▶ Information supplied
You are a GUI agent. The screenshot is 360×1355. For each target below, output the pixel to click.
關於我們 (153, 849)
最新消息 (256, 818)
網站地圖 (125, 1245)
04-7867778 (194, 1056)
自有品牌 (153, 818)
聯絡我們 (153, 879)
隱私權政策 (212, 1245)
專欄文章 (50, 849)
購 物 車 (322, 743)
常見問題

▶ Exercise details
Repeat all of the records verbatim, leaving nothing out.

▶ Answer to this task
You are a GUI agent. The screenshot is 360×1355. For each target below, output the pixel to click.
關於我們 (153, 849)
最新消息 (256, 818)
網站地圖 (125, 1245)
04-7867778 (194, 1056)
自有品牌 (153, 818)
聯絡我們 (153, 879)
隱私權政策 (212, 1245)
專欄文章 (50, 849)
購 物 車 (322, 743)
常見問題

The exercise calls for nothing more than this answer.